Citizen Hughes - Michael Drosnin [47]
“I just wonder how you would like it and how long you would endure the type of insults that you administer to me daily.
“Suppose I were to hover on the brink of asking you for your resignation, and suppose I were to repeat this attitude over and over, how would you feel?
“I suppose you will answer this by saying you are explosive by nature. But Bob, I am just as easily disturbed as you are.”
Hughes was, in fact, more than disturbed. He brooded about Maheu’s constant bullying and threatened betrayal late into the night, carefully reviewing their entire relationship more in sadness than in anger, composing a heartfelt memo before deciding to let passions cool overnight.
“I have been working for the last three hours writing you a long message,” he informed Maheu. “I feel very intensely and very bitterly about what you intend to do.
“I think it is important enough to give it fresh consideration in the morning.

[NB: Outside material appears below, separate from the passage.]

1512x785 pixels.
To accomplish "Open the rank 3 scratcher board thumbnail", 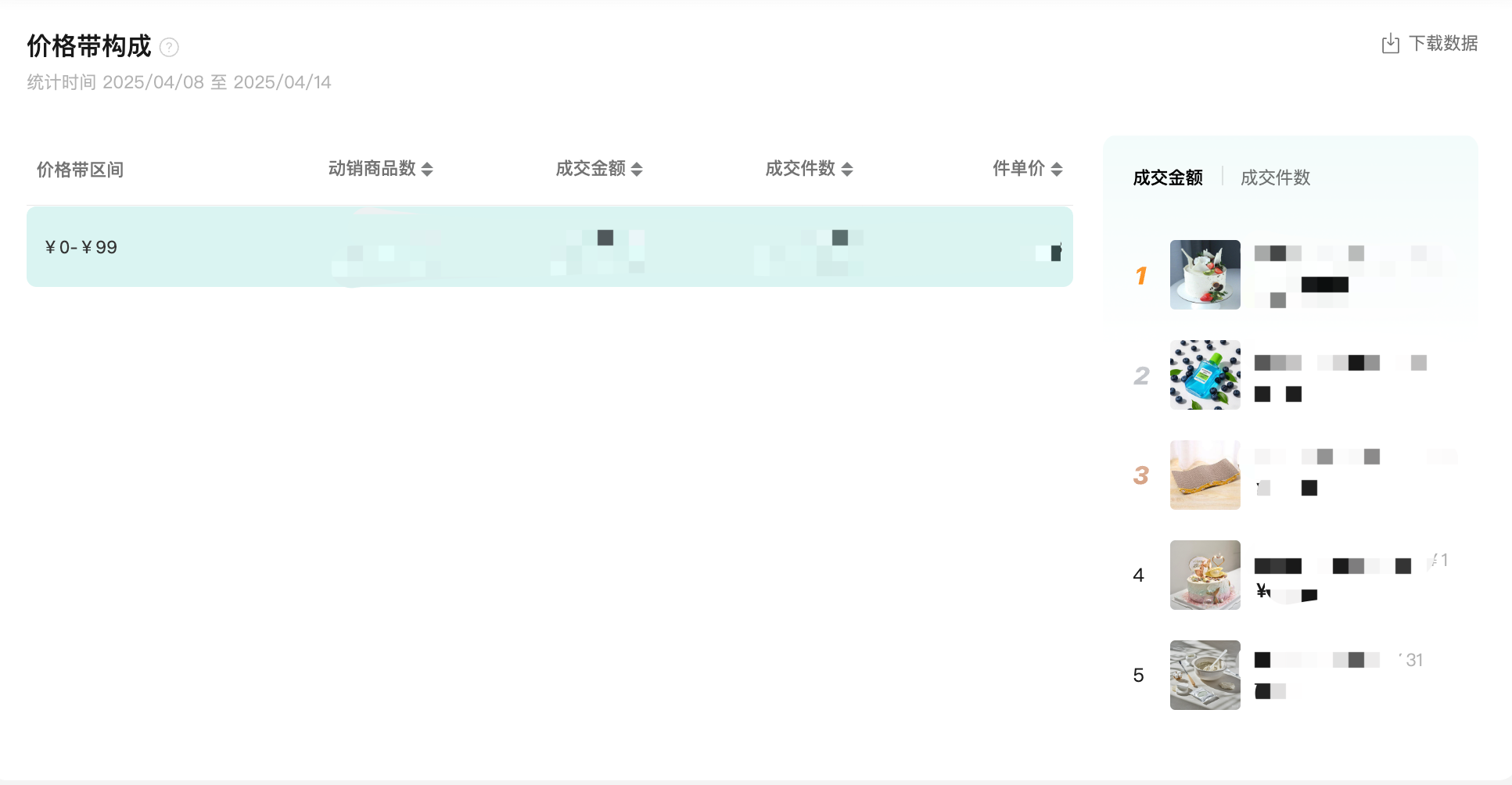I will (1205, 475).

So why dont you get a good night’s sleep and I will send you this message in the morning.”
At the crack of dawn, he hit his estranged helpmate with his pained letter of lost love:
“Bob, I feel worse than you have any idea about my instinctive realization that you do not intend to remain with me.
“Anyway, tragic as this is to me, I assure you I will have no bitterness about it if you will only try to do it in as considerate a manner as possible.

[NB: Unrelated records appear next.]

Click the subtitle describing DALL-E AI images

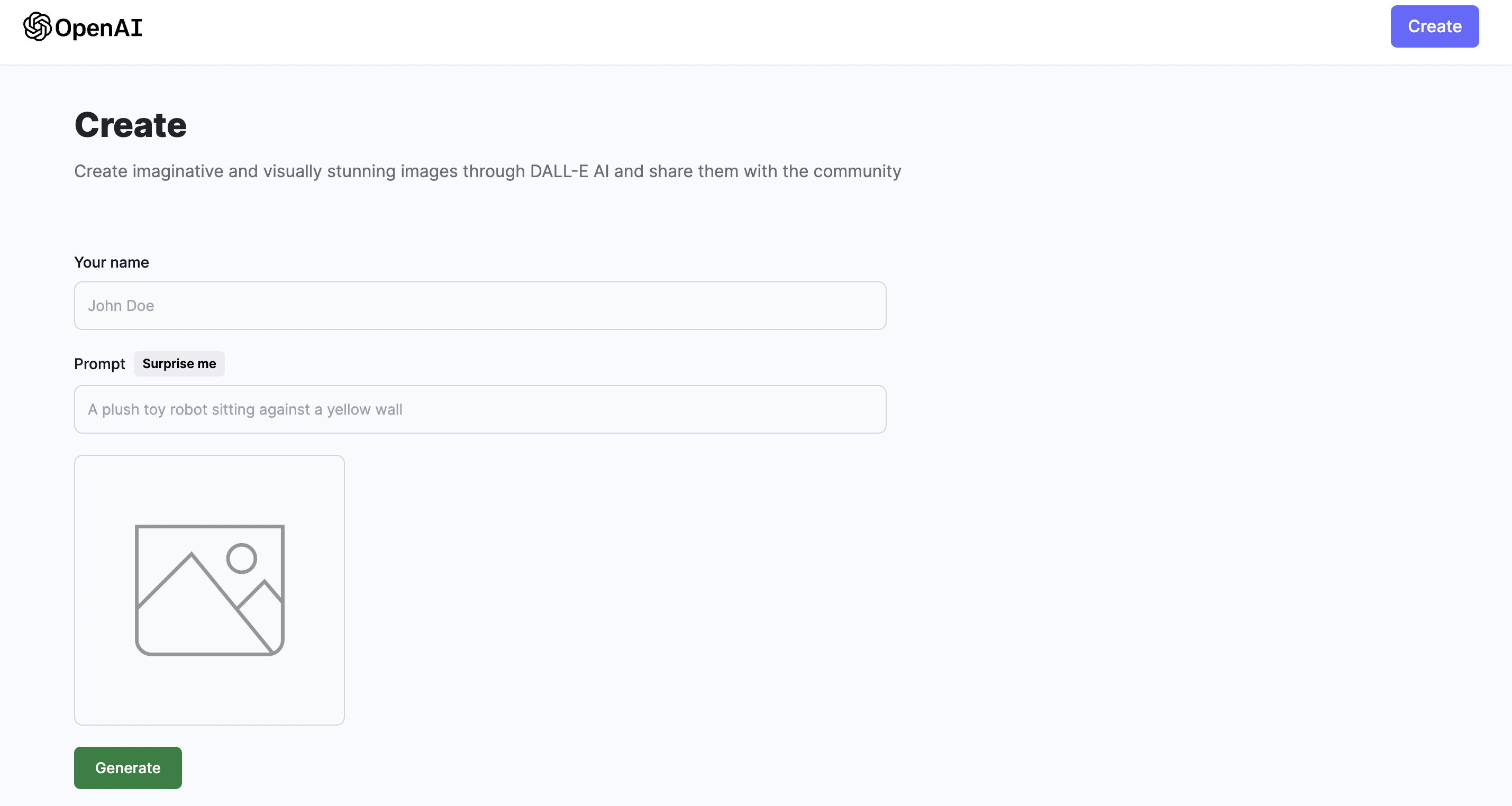(x=487, y=171)
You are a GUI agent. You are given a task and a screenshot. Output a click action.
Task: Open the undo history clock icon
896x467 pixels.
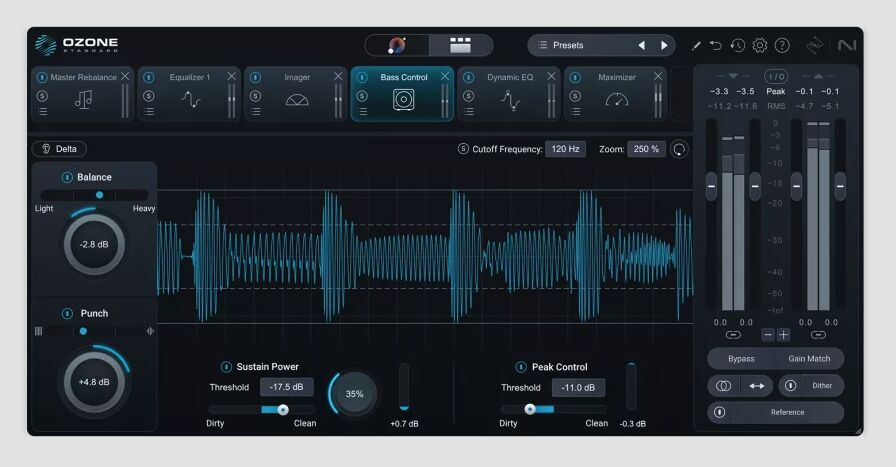(x=737, y=45)
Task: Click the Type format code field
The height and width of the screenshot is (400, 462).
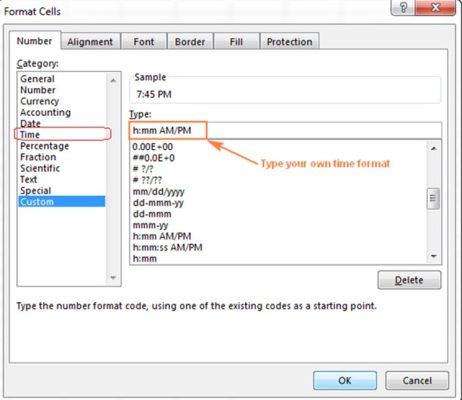Action: click(285, 130)
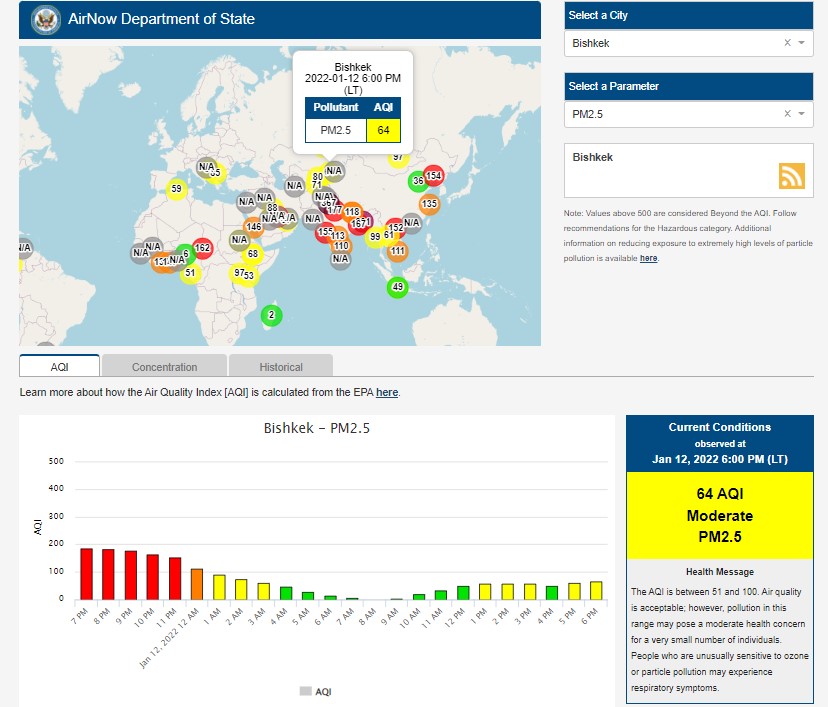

“On numerous occasions, I have endeavored to turn over a new leaf with you and tried to get to the bottom of the flaw in our relationship and correct it.
“Time and time again I have plead with you to help me find out what was bugging you and eliminate it so that we could have a really trusting relationship in both directions.
“You have always insisted that nothing was the matter and that I could rely on your remaining with me the rest of your life.
“Yet now you are doing something obviously intended as a severance of our relationship.
“I have sensed some frightening incident like this.
“You see, you have penetrated into my activities to an extent where practically every single phase of my life is dependent upon you. You have handled it this way and you have resented any contact I have with outsiders.
“This would be OK if you were likewise completely dependent on me. But this is not the case. By your skillful handling of things, the major part of my daily life seems to flow through Maheu Associates.
“You have carefully kept your firm alive. I told you on numerous occasions that the one thing I could not accept was a part time arrangement. I certainly have paid on a full time basis.
“It seems to me that, in your view, you are still Robert A. Maheu Associates, and I am just a client.”
Just a client. What a sad, brutal realization. He had allowed himself to be swept away, to fall for, become totally dependent on a man who considered him just another client.
Hughes’s deep insecurity about Maheu’s fidelity touched every aspect of their relationship. The phantom top job offer became a running battle, one of many in their ongoing battle for control, not so much over the empire as over each other. It would turn even the most trivial disputes into titanic emotional struggles.
Even a golf tournament.
It was no ordinary tournament, the one in dispute here. It was the Tournament of Champions, a Las Vegas institution that had long been a trademark of the Desert Inn. But no more. Hughes had ordered it out almost immediately upon buying the hotel in 1967, afraid that he would be contaminated by the hordes of spectators and, worse yet, spotted by the television cameras supposedly covering the golf match.
Maheu had tried to dissuade him. “What in the hell are you worried about?” he had asked. “I think we can control the scanning of cameras and increase the security so that you can be safe ‘in your castle’—which you damn right deserve. My only suggestion is that we make you a hero rather than the ‘prisoner of war.’ ”
Maheu had kept at him, but Hughes was adamant.